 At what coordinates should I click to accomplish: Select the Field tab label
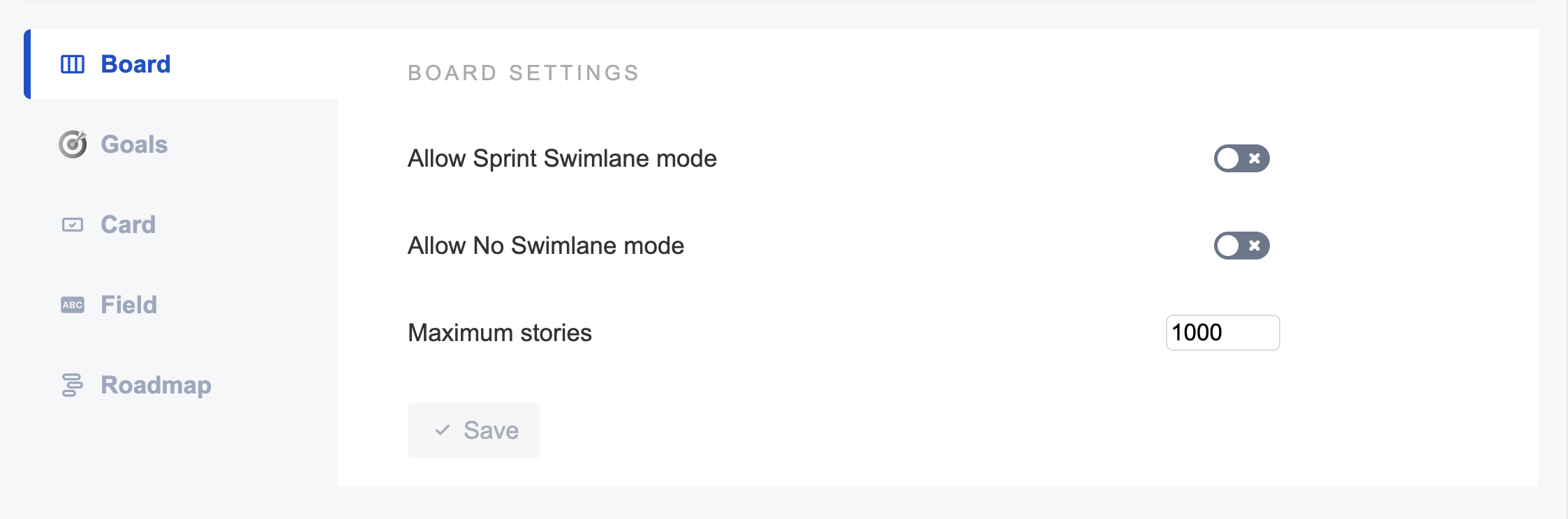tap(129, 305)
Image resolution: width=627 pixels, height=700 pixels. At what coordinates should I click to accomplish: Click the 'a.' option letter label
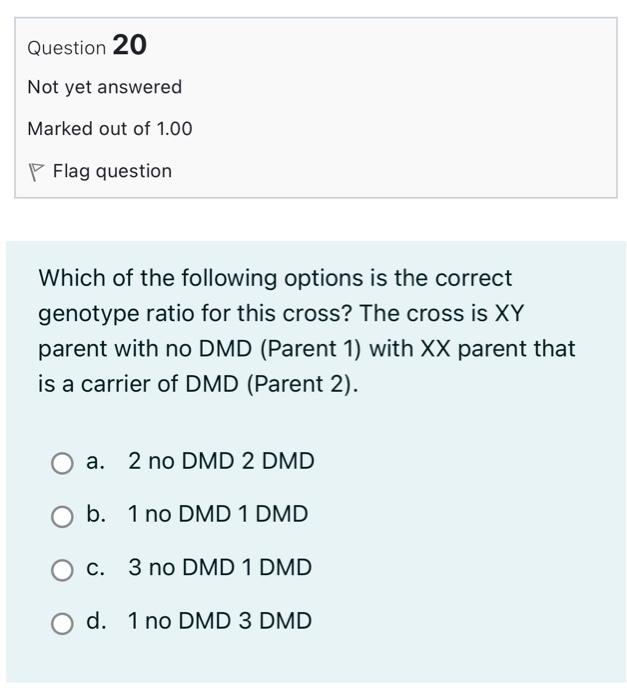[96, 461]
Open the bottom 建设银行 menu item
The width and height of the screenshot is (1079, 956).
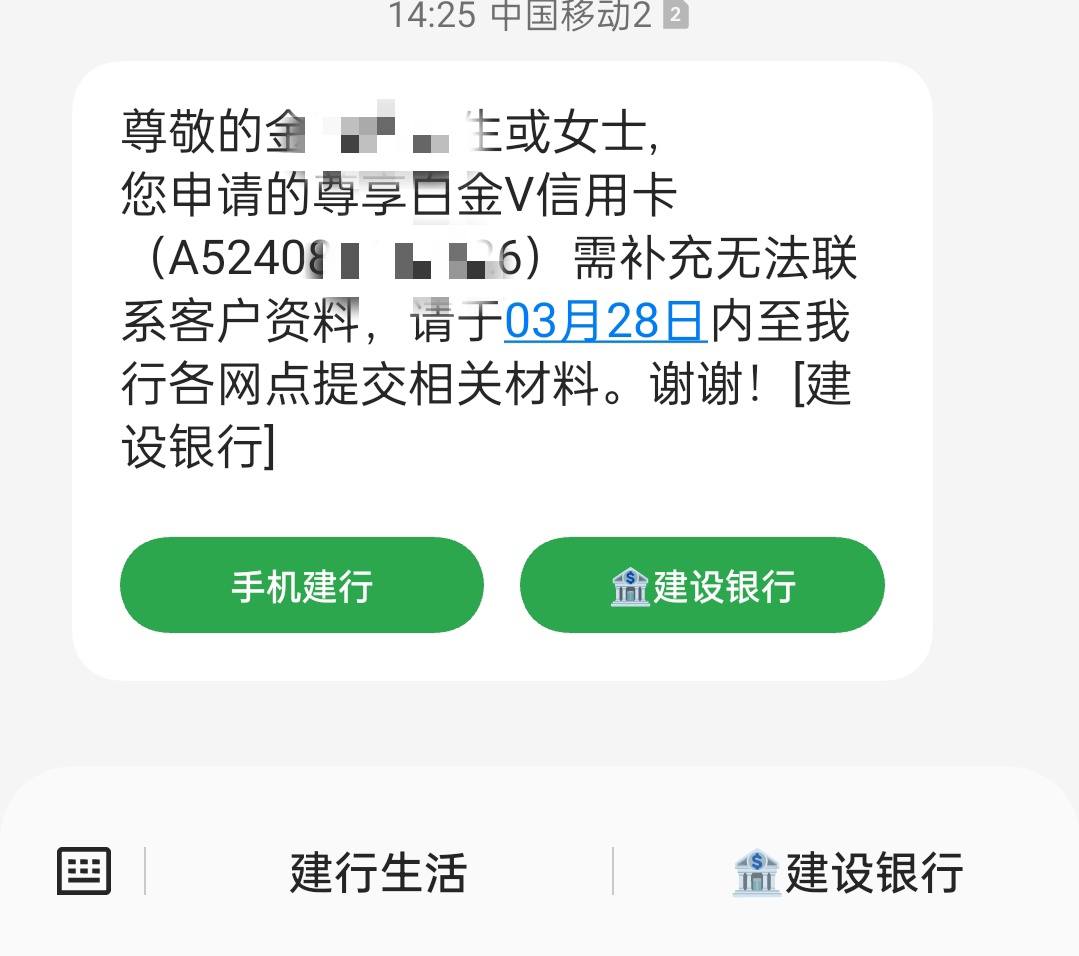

## WHAT YOU ARE ASKED TO DO
Every picture stays out; reproduce exactly the lines from the one with "Open the bottom 建设银行 menu item" through the last line of the data above.

## SOLUTION FOR THIS EXERCISE
Open the bottom 建设银行 menu item
The width and height of the screenshot is (1079, 956).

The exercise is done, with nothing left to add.